Если мы продолжим параллели с Древней Русью, можно отметить контраст — у Руси было «Слово о полку Игореве»; но ведь и этот шедевр совершенно уникален на фоне летописей и поучений и недаром дошел в единственной рукописи. Зато в литературах Ближнего Востока мы найдем очень много такого, что живо напомнит нам «Поучение» Владимира Мономаха и особенно «Моление» Даниила Заточника.
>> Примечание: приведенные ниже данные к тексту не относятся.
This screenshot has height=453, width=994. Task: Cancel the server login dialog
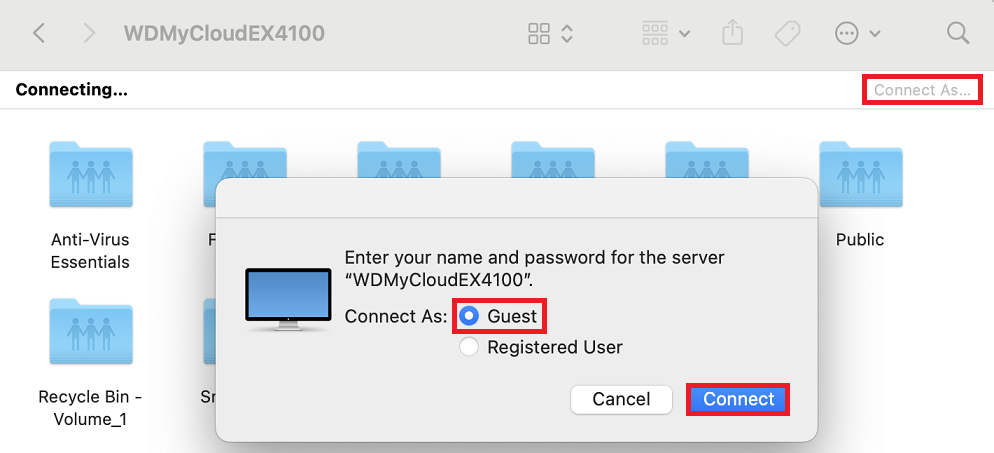[621, 399]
Пожалуй, последнее становится чуть менее загадочным в своей жанровой сути, если его рассматривать на фоне тысячелетних традиций восточной дидактики, привыкшей, во-первых, делать драматическую жизненную ситуацию — всё равно, воображаемую или совершенно реальную — предлогом для введения всё новых и новых афоризмов, очень свободно соотнесенных и с этой ситуацией, и друг с другом, а во-вторых, самым озадачивающим образом перемешивать при этом с благонамеренными трюизмами неожиданные сарказмы; и то и другое — точь-в-точь как в «Молении». Кстати говоря, такой памятник восточной дидактики, как восходящее к арамейско-сирийской древности VII-V вв. до н.э. и переработанное сирийской литературой повествование о праведном придворном книжнике Ахикаре, который служит ассирийским царям Сеннахерибу и Асаргаддону, безвинно осужден последним на казнь по оговору родного племянника, однако по старой дружбе спрятан палачом в надежном укрытии, затем выходит на свет, когда царю приспевает нужда в его мудрости, а затем обильно изливает на злого племянника поток укоризненных поучений, — памятник этот был популярен на Руси под именем «Повести об Акире Премудром»; так что близость литературного вкуса и духовных запросов, соединяющая через века учительную словесность сирийско-коптского ареала и Руси, не только ощущается, так сказать, на глазок, но и подтверждается конкретными фактами. Повесть, обраставшая в поздних редакциях дополнениями в сказочно-фольклорном духе, так органично вошла в кругозор древнерусского книгочея, словно была для него создана.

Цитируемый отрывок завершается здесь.